Below are the records; copy each line in them that holds the word "Share".

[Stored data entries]
--------------------

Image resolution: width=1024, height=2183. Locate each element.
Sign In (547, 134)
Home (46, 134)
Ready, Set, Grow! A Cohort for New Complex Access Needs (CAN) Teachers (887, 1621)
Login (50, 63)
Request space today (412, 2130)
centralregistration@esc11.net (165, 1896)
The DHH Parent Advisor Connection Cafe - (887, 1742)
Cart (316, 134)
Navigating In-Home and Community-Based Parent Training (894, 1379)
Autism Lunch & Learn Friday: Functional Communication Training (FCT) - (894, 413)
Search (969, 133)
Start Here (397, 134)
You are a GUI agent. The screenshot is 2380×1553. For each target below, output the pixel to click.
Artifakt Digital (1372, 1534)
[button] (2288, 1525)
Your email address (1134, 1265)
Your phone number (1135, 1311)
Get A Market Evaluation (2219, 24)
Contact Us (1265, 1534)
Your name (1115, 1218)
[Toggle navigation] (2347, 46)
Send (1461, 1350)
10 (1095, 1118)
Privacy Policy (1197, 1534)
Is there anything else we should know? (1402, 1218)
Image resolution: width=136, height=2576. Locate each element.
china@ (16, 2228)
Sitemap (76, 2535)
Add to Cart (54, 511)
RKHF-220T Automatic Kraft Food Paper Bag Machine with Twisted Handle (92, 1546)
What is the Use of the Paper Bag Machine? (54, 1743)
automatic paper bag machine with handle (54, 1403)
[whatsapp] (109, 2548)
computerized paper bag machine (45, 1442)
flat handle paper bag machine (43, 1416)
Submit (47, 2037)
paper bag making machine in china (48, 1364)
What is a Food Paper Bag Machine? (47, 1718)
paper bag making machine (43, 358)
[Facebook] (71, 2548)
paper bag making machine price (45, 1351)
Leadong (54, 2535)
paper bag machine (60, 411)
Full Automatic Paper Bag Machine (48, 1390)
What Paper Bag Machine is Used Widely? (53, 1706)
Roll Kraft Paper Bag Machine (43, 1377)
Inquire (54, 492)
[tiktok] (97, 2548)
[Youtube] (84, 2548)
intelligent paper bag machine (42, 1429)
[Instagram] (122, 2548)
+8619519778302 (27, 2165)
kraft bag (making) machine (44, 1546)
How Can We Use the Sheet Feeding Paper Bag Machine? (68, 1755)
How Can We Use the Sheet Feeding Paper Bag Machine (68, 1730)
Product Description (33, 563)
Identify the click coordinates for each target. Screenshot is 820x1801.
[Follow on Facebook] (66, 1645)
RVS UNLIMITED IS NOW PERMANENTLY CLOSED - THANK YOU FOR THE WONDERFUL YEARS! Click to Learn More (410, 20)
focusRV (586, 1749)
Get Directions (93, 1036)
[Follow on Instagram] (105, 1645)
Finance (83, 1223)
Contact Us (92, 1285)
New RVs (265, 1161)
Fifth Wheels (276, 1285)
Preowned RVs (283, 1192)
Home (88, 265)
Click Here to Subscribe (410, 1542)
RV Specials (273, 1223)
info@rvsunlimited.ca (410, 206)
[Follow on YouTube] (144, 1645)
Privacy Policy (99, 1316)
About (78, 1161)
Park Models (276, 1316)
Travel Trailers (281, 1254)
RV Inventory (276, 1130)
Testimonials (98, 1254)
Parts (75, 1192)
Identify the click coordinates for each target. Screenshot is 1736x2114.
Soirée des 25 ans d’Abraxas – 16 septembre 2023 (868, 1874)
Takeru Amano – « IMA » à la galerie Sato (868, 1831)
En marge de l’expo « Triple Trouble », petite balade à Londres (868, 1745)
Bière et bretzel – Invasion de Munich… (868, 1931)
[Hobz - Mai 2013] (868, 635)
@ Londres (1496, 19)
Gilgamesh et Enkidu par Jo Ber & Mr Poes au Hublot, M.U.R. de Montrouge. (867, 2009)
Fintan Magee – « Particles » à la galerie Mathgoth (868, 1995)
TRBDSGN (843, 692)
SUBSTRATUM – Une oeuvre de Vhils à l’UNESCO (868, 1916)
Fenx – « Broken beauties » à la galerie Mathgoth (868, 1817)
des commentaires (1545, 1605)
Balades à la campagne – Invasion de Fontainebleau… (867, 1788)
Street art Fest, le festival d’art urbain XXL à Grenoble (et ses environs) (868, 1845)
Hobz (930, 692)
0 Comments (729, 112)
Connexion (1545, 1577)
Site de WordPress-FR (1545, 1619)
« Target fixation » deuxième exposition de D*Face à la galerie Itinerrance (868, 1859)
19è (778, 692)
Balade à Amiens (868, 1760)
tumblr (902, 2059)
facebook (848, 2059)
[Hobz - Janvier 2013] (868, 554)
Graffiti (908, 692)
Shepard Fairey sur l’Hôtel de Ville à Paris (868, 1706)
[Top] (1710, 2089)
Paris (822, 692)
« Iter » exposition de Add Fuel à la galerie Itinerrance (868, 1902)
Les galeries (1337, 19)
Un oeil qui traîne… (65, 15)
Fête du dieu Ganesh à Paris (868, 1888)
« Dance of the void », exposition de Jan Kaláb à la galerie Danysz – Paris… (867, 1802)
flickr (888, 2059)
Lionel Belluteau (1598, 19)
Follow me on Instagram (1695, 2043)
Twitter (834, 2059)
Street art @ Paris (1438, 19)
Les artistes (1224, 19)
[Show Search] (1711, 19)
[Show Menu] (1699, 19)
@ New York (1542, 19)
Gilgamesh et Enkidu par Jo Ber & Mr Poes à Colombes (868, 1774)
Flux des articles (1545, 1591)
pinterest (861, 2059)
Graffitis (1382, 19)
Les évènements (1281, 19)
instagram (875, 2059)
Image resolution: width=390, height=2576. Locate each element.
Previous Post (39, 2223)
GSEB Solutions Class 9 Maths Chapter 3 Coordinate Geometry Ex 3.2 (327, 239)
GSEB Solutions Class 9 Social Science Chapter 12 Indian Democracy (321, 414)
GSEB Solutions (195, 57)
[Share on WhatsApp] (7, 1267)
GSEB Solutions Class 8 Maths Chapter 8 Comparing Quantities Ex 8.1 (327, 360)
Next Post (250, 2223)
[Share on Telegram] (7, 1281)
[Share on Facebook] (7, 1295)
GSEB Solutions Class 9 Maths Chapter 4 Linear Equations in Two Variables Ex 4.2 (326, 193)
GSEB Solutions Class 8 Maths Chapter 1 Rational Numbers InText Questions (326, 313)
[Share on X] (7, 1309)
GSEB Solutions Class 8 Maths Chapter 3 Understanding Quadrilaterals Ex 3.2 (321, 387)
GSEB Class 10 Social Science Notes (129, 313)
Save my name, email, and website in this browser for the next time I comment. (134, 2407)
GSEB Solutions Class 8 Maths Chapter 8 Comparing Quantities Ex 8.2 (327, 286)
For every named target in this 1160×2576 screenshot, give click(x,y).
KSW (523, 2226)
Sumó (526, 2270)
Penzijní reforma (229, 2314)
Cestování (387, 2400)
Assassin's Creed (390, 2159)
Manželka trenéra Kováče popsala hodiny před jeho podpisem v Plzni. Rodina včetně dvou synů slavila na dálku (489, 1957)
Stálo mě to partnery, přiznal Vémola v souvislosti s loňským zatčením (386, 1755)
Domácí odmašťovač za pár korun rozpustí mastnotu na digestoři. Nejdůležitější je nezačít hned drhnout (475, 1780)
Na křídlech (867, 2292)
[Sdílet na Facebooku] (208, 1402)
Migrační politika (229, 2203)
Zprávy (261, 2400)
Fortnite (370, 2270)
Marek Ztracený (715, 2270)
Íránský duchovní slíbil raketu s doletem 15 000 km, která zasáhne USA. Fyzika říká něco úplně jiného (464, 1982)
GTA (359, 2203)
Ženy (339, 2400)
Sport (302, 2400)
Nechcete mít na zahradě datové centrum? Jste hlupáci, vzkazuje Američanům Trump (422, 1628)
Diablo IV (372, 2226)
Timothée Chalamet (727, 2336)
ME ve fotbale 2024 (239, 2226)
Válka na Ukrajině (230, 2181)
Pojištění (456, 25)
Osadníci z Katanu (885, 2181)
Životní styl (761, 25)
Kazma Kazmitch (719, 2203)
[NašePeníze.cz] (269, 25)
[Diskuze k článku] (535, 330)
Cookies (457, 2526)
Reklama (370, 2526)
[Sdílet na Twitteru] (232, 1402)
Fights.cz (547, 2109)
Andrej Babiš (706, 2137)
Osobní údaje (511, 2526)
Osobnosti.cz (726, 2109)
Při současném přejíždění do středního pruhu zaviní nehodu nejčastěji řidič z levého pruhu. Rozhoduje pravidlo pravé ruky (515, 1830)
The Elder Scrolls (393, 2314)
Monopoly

--------------------

• TASK SOLUTION:
[Share on WhatsApp] (7, 1267)
[Share on Telegram] (7, 1281)
[Share on Facebook] (7, 1295)
[Share on X] (7, 1309)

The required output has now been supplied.